>> start
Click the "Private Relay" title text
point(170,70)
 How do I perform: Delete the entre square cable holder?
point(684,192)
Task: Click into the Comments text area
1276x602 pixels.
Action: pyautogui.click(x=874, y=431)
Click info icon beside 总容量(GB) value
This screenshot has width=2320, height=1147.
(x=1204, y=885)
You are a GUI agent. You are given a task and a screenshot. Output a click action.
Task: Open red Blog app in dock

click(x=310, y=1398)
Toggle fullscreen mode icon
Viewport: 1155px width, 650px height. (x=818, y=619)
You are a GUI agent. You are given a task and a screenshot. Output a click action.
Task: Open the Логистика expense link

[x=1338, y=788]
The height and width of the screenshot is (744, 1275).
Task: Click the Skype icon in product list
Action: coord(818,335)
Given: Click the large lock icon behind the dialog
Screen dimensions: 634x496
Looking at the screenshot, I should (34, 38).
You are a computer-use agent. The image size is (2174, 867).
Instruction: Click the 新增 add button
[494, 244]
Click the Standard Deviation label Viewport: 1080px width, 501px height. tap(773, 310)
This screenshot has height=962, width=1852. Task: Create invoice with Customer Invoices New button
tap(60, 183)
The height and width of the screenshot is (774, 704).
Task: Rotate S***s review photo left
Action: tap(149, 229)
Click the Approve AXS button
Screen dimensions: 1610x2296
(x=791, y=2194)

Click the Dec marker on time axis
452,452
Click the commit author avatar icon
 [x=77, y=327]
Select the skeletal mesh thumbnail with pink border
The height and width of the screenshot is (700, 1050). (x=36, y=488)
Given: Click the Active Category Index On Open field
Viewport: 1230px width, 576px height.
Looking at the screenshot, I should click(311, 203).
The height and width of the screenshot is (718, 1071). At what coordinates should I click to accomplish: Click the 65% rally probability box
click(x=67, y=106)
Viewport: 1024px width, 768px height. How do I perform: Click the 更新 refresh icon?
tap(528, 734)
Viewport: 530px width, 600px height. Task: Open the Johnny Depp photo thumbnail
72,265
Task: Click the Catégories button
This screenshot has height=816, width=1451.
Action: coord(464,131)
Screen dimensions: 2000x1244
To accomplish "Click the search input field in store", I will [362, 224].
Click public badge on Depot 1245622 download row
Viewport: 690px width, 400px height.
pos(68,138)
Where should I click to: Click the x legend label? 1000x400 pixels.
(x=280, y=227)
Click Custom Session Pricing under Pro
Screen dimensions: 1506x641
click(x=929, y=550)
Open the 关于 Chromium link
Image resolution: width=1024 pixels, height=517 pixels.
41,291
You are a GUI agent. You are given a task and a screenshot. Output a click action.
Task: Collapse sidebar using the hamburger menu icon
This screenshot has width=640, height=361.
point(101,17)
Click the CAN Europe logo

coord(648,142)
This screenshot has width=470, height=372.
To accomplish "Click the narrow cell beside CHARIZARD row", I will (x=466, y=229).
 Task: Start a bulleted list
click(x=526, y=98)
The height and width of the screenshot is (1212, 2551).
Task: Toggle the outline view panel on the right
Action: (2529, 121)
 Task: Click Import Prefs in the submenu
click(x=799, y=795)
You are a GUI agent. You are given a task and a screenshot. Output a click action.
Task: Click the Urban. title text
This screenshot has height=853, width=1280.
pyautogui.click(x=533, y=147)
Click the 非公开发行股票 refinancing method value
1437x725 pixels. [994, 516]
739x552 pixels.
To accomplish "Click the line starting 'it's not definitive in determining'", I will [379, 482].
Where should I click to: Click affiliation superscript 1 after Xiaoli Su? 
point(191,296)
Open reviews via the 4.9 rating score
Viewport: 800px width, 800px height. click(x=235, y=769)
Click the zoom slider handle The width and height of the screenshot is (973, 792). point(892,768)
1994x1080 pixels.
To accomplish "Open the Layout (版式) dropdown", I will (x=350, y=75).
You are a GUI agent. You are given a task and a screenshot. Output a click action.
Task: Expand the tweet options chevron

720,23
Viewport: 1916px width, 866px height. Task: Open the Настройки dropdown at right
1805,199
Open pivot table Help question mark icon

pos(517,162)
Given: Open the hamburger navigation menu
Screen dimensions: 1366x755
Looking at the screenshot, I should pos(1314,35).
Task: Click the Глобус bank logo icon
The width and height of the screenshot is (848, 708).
>> end
- [The request]:
Rename "GUI agent" to "interface agent" everywhere in the rows above, and give all the rows again with nothing else changed.

- [Full answer]:
Click the "Private Relay" title text
point(170,70)
 How do I perform: Delete the entre square cable holder?
point(684,192)
Task: Click into the Comments text area
1276x602 pixels.
Action: pyautogui.click(x=874, y=431)
Click info icon beside 总容量(GB) value
This screenshot has width=2320, height=1147.
(x=1204, y=885)
You are a interface agent. You are given a task and a screenshot. Output a click action.
Task: Open red Blog app in dock

click(x=310, y=1398)
Toggle fullscreen mode icon
Viewport: 1155px width, 650px height. (x=818, y=619)
You are a interface agent. You are given a task and a screenshot. Output a click action.
Task: Open the Логистика expense link

[x=1338, y=788]
The height and width of the screenshot is (744, 1275).
Task: Click the Skype icon in product list
Action: coord(818,335)
Given: Click the large lock icon behind the dialog
Screen dimensions: 634x496
Looking at the screenshot, I should (34, 38).
You are a computer-use agent. The image size is (2174, 867).
Instruction: Click the 新增 add button
[494, 244]
Click the Standard Deviation label Viewport: 1080px width, 501px height. tap(773, 310)
This screenshot has height=962, width=1852. Task: Create invoice with Customer Invoices New button
tap(60, 183)
The height and width of the screenshot is (774, 704).
Task: Rotate S***s review photo left
Action: tap(149, 229)
Click the Approve AXS button
Screen dimensions: 1610x2296
(x=791, y=2194)

Click the Dec marker on time axis
452,452
Click the commit author avatar icon
 [x=77, y=327]
Select the skeletal mesh thumbnail with pink border
The height and width of the screenshot is (700, 1050). (x=36, y=488)
Given: Click the Active Category Index On Open field
Viewport: 1230px width, 576px height.
Looking at the screenshot, I should click(311, 203).
The height and width of the screenshot is (718, 1071). At what coordinates should I click to accomplish: Click the 65% rally probability box
click(x=67, y=106)
Viewport: 1024px width, 768px height. How do I perform: Click the 更新 refresh icon?
tap(528, 734)
Viewport: 530px width, 600px height. Task: Open the Johnny Depp photo thumbnail
72,265
Task: Click the Catégories button
This screenshot has height=816, width=1451.
Action: coord(464,131)
Screen dimensions: 2000x1244
To accomplish "Click the search input field in store", I will [362, 224].
Click public badge on Depot 1245622 download row
Viewport: 690px width, 400px height.
pos(68,138)
Where should I click to: Click the x legend label? 1000x400 pixels.
(x=280, y=227)
Click Custom Session Pricing under Pro
Screen dimensions: 1506x641
click(x=929, y=550)
Open the 关于 Chromium link
Image resolution: width=1024 pixels, height=517 pixels.
41,291
You are a interface agent. You are given a task and a screenshot. Output a click action.
Task: Collapse sidebar using the hamburger menu icon
This screenshot has width=640, height=361.
point(101,17)
Click the CAN Europe logo

coord(648,142)
This screenshot has width=470, height=372.
To accomplish "Click the narrow cell beside CHARIZARD row", I will (x=466, y=229).
 Task: Start a bulleted list
click(x=526, y=98)
The height and width of the screenshot is (1212, 2551).
Task: Toggle the outline view panel on the right
Action: (2529, 121)
 Task: Click Import Prefs in the submenu
click(x=799, y=795)
You are a interface agent. You are given a task and a screenshot. Output a click action.
Task: Click the Urban. title text
This screenshot has height=853, width=1280.
pyautogui.click(x=533, y=147)
Click the 非公开发行股票 refinancing method value
1437x725 pixels. [994, 516]
739x552 pixels.
To accomplish "Click the line starting 'it's not definitive in determining'", I will [379, 482].
Where should I click to: Click affiliation superscript 1 after Xiaoli Su? 
point(191,296)
Open reviews via the 4.9 rating score
Viewport: 800px width, 800px height. click(x=235, y=769)
Click the zoom slider handle The width and height of the screenshot is (973, 792). point(892,768)
1994x1080 pixels.
To accomplish "Open the Layout (版式) dropdown", I will (x=350, y=75).
You are a interface agent. You are given a task and a screenshot. Output a click action.
Task: Expand the tweet options chevron

720,23
Viewport: 1916px width, 866px height. Task: Open the Настройки dropdown at right
1805,199
Open pivot table Help question mark icon

pos(517,162)
Given: Open the hamburger navigation menu
Screen dimensions: 1366x755
Looking at the screenshot, I should pos(1314,35).
Task: Click the Глобус bank logo icon
The width and height of the screenshot is (848, 708).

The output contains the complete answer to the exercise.